The band previously canceled the remaining performances of a reunion tour of Europe and North America that had been delayed by the pandemic and were planned for 2022 and 2023. They will not be rescheduled.

“While there has been some communication that this may be happening in the future,” the drummer, Brad Wilk, wrote on Instagram, “I want to let you know that RATM (Tim, Zack, Tom and I) will not be touring or playing live again.

“I’m sorry for those of you who have been waiting for this to happen,” he continued. “I really wish it was.” He added in the caption: “Thank you to every person who has ever supported us.”

The band, which was inducted into the Rock & Roll Hall of Fame in November, did not immediately respond to a request for comment.

Wilk and his bandmates, vocalist Zack de la Rocha, bassist Tim Commerford and guitarist Tom Morello, formed the group in 1991. The first public performance was in “somebody’s living room” in Orange County, California, according to the group’s website.

Rage rose to fame throughout the 1990s with a style that fused metal, punk rock, funk and hip-hop. The band was a commercial success and won critical acclaim, including two Grammy Awards and seven nominations. Its songs were featured in the soundtracks of the 1999 film “The Matrix” and the 2003 sequel, “The Matrix Reloaded.”

The band also embraced a leftist political message — the lyrics of its 1992 song “Know Your Enemy” denounced “compromise, conformity, assimilation, submission, ignorance, hypocrisy, brutality, the elite” — and held occasional onstage protests.

In 1996, while promoting its second album, “Evil Empire,” the band tried to hang upside-down American flags on its amps during a two-song set on “Saturday Night Live,” a performance that was cut short. At the Woodstock ’99 festival, Commerford burned the flag during a performance of “Killing in the Name.”

And in 2000, the band members were escorted from the site of the New York Stock Exchange by security officers after they tried to gain entry into the building while shooting a music video for their song “Sleep Now in the Fire.”

The band has split up before, including in 2000, at the height of its success.

“I feel that it is now necessary to leave Rage because our decision-making process has completely failed,” de la Rocha wrote in a statement at the time. “It is no longer meeting the aspirations of all four of us collectively as a band and from my perspective, has undermined our artistic and political ideal.”

The band’s members did not perform together again until 2007, when they headlined the final day of the Coachella music festival. They later toured in the United States, Europe and South America.

Rage took another hiatus in 2011. Wilk later said in an interview with Pulse Radio that the band’s performance at the LA Rising festival that year would be “our last show.”

During the pandemic, Morello wrote a newsletter for The New York Times about music and his life.

In July 2022, the band played its first concert in 11 years, in Wisconsin. That was the start of its Public Service Announcement Tour, originally scheduled for 2020 but delayed by the pandemic.
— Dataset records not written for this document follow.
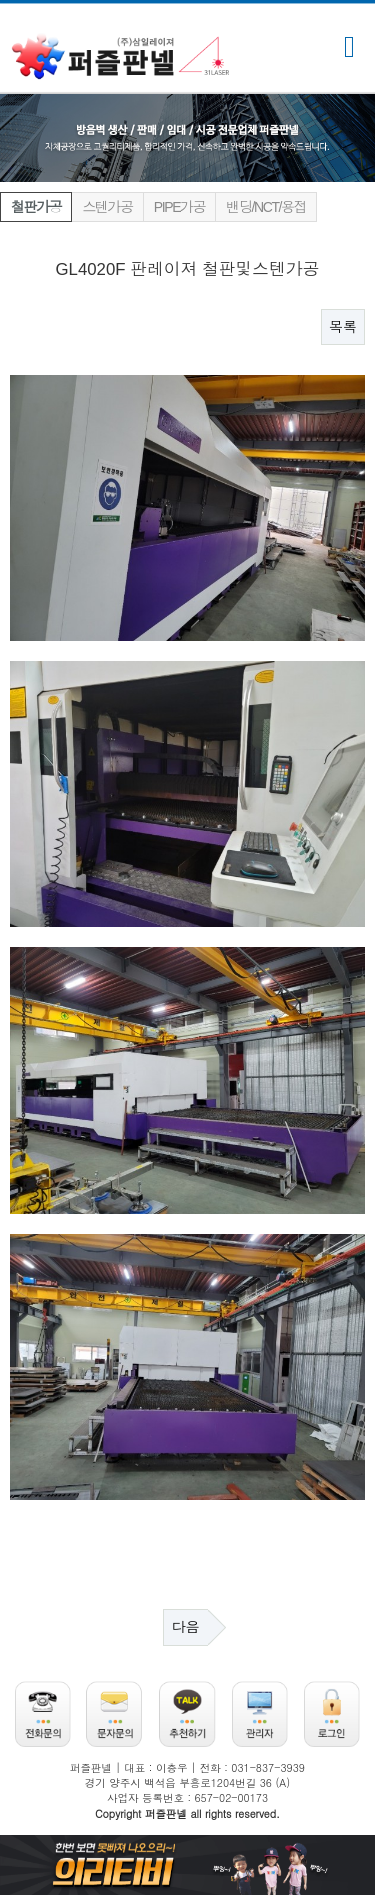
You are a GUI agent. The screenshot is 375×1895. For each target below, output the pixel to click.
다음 (186, 1627)
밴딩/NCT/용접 (266, 207)
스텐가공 (107, 207)
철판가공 (36, 207)
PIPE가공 (180, 207)
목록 (343, 327)
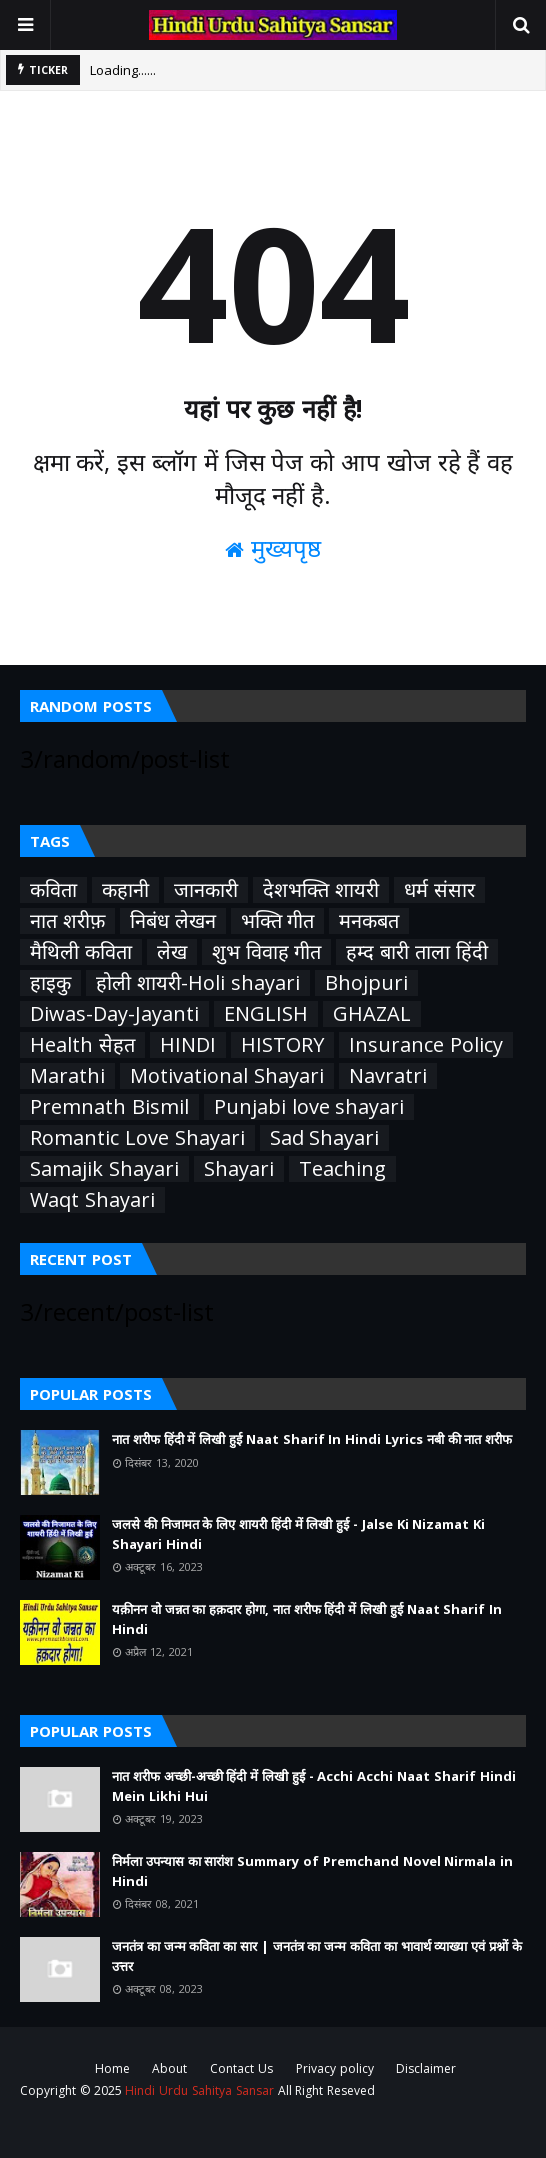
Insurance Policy (426, 1045)
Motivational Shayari (227, 1076)
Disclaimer (426, 2068)
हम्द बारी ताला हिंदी (416, 952)
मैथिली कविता (81, 952)
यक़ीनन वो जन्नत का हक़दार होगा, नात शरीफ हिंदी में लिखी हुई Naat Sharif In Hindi (307, 1619)
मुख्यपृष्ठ (273, 547)
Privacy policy (335, 2068)
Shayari (239, 1169)
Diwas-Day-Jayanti (114, 1014)
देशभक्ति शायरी (321, 890)
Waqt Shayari (92, 1200)
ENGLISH (266, 1014)
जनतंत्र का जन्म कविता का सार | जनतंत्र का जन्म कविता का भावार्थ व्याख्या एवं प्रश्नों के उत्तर (317, 1956)
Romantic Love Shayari (137, 1138)
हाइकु (50, 983)
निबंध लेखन (173, 921)
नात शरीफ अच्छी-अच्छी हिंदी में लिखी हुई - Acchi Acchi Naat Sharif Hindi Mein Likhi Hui (314, 1786)
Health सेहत (82, 1045)
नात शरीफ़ (67, 921)
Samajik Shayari (104, 1169)
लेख (172, 952)
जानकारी (206, 890)
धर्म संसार (439, 890)
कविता (53, 890)
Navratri (388, 1076)
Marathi (67, 1076)
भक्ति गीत (278, 921)
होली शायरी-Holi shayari (198, 983)
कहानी (125, 890)
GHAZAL (372, 1014)
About (169, 2068)
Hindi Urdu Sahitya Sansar (199, 2090)
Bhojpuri (366, 983)
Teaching (342, 1169)
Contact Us (241, 2068)
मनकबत (369, 921)
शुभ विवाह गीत (267, 952)
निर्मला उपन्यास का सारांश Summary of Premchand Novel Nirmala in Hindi (312, 1871)
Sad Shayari (325, 1138)
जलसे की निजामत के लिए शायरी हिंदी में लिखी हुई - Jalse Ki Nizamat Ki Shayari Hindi (298, 1534)
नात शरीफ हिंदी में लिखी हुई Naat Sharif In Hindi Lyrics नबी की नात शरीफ (312, 1439)
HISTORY (282, 1045)
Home (112, 2068)
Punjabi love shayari (309, 1107)
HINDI (188, 1045)
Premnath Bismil (109, 1107)
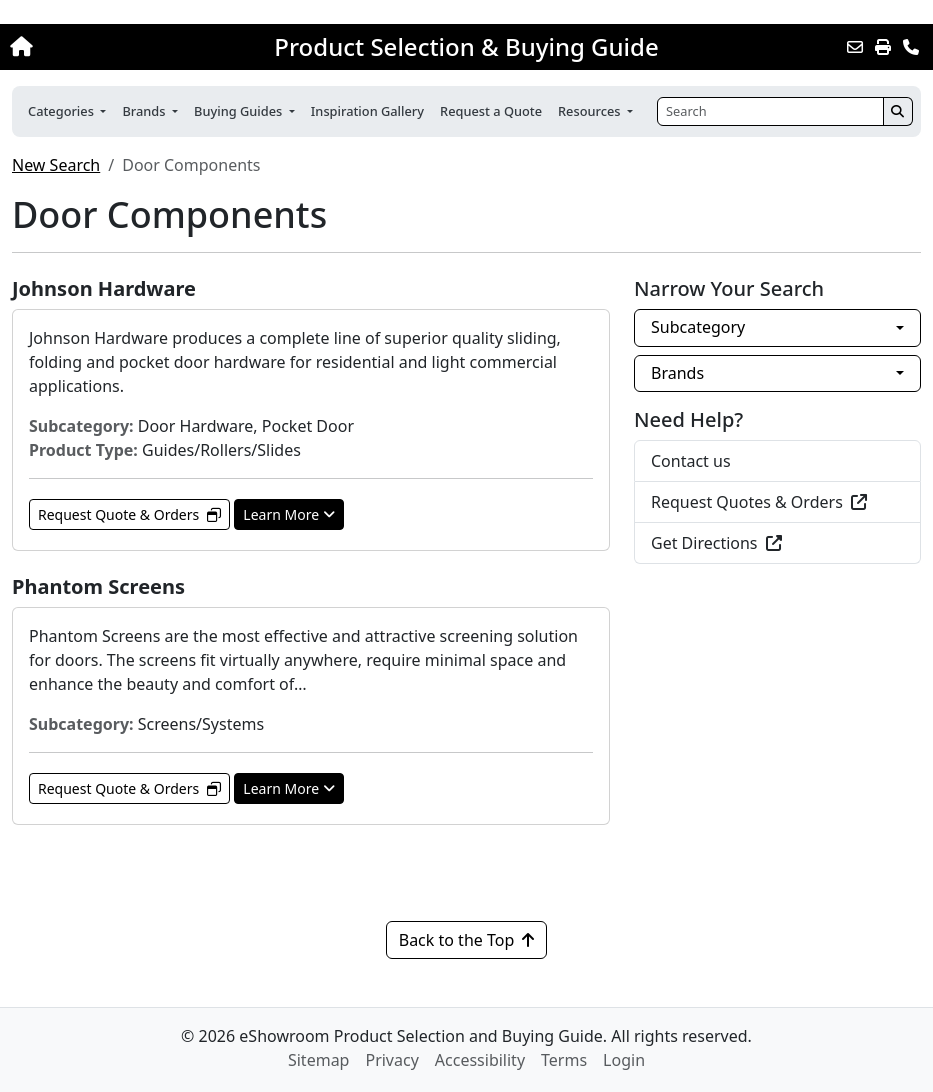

Rage canceled its remaining tour dates in North America and Europe months after announcing that tickets were on sale. De la Rocha said the reason was that he had torn his left Achilles tendon.

“I still look down at my leg in disbelief,” he said in a statement in October 2022. “Two years of waiting through the pandemic, hoping we would have an opening to be a band again and continue the work we started 30 some odd years ago.”